L'Europe doit reconnaître l'alimentation comme secteur stratégique

Les territoires jouent un rôle central dans la transition et la résilience alimentaires. Leur capacité d’action doit être renforcée par une révision des approches de l’Etat et de l’Europe.
Transition, résilience, souveraineté alimentaire : les difficultés rencontrées par les chaînes logistiques traditionnelles pendant le confinement ont attribué une place centrale à ces notions dans le cadre des politiques publiques de l'ère Covid. France urbaine promeut depuis des années une alimentation territoriale plus durable, et compte renforcer son action dans ce domaine. Son conseiller en charge des stratégies alimentaires territoriales, Kader Makhlouf, a expliqué à La Tribune les principaux enjeux des mois à venir pour les territoires.

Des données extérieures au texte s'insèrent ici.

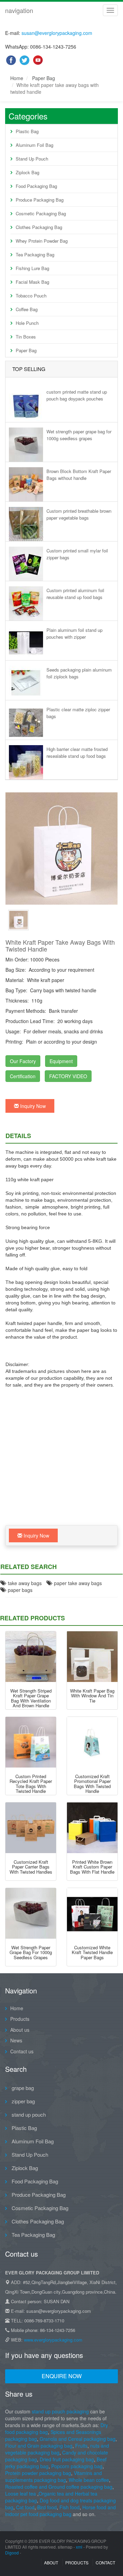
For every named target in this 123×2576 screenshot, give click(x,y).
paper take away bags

La crise liée au Covid a remis l'accent sur la nécessité de renforcer la souveraineté alimentaire nationale. Quel rôle peuvent jouer les territoires ?
KADER MAKHLOUF - La crise l'a prouvé : les grandes villes occupent une place essentielle dans le système alimentaire, qui doit être confortée davantage. Elles sont les premiers pôles de consommation. Elles ont donc une vision globale de l'alimentation, dans toutes ses étapes, de la production au recyclage des déchets, en passant par l'approvisionnement et, justement, par la consommation. Elles représentent également un acteur central dans la lutte contre la précarité alimentaire, qui est en train de s'aggraver, puisque c'est dans les territoires urbains que vivent deux tiers des personnes les plus pauvres en France. Et elles constituent un maillon central de la relation entre espaces urbains, péri-urbains et ruraux. La transition alimentaire ne peut donc pas se faire sans les villes.
De nombreux facteurs de la résilience locale dépendent néanmoins de réglementations en discussion au niveau national, voire européen. Quels sont les principaux rendez-vous que les instances locales doivent avoir à l'esprit ?
Beaucoup de leviers peuvent être mobilisés et sont déjà utilisés à l'échelle locale : en matière de restauration scolaire, de foncier agricole, d'actions d'éducation et de sensibilisation, de lutte contre la précarité… Mais si on veut aller plus loin et accélérer le mouvement, c'est vrai que l'action locale dépend aussi de ce qui peut être fait, ou par l'Etat, voire par l'Union européenne. Au niveau national, les échéances à suivre avec attention sont nombreuses : la traduction législative des nombreuses mesures en matière d'alimentation de la Convention européenne pour le climat ; la redéfinition de certains financements publics, très importants pour soutenir les stratégies alimentaires territoriales ; l'affinement du plan de relance français ; la négociation en cours entre l'Union européenne, l'Etat et les régions sur les fonds structurels européens pour la période 2021-2027 ; ainsi que le débat sur la nouvelle Politique agricole commune (PAC).